If the sample contains a peak that appears to match the Tm and shape of the pure target peak, target may have amplified in that reaction. Dissociation data in isolation cannot be taken as definitive, but when combined with other information, such as data from target-negative samples, sequencing, or gels, can provide more confidence in specificity.
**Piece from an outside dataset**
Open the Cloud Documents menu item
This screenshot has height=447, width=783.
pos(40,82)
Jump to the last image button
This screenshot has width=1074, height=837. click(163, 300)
Real-time PCR instrumentation

Many different models of real-time PCR instruments are available. Each model must have an excitation source, which excites the fluorescent dyes, and a detector to detect the fluorescent emissions. In addition, each model must have a thermal cycler. The thermal block may be either fixed, as in the StepOnePlus™ system or user interchangeable, as in the ViiA 7 system, the QuantStudio® 6 and 7 Flex systems, and QuantStudio® 12K Flex system. Blocks are available to accept a variety of PCR reaction
vessels: 48-well plates, 96-well plates, 384-well plates, 384-microwell cards, 3,072–through-hole plates, etc. All real-time PCR instruments also come with software for data collection and analysis.

Dye differentiation

Most real-time PCR reactions contain multiple dyes, including one or more reporter dyes, in some cases a quencher dye, and, very often, a passive reference dye. Multiple dyes in the same well can be measured independently, either through optimized combinations of excitation and emission filters or through a process called multicomponenting. Multicomponenting is a mathematical method to measure dye intensity for each dye in the reaction. Multicomponenting offers the benefits of easy correction for dye designation errors, refreshing optical performance to factory standard without hardware adjustment, and provides a source of troubleshooting information.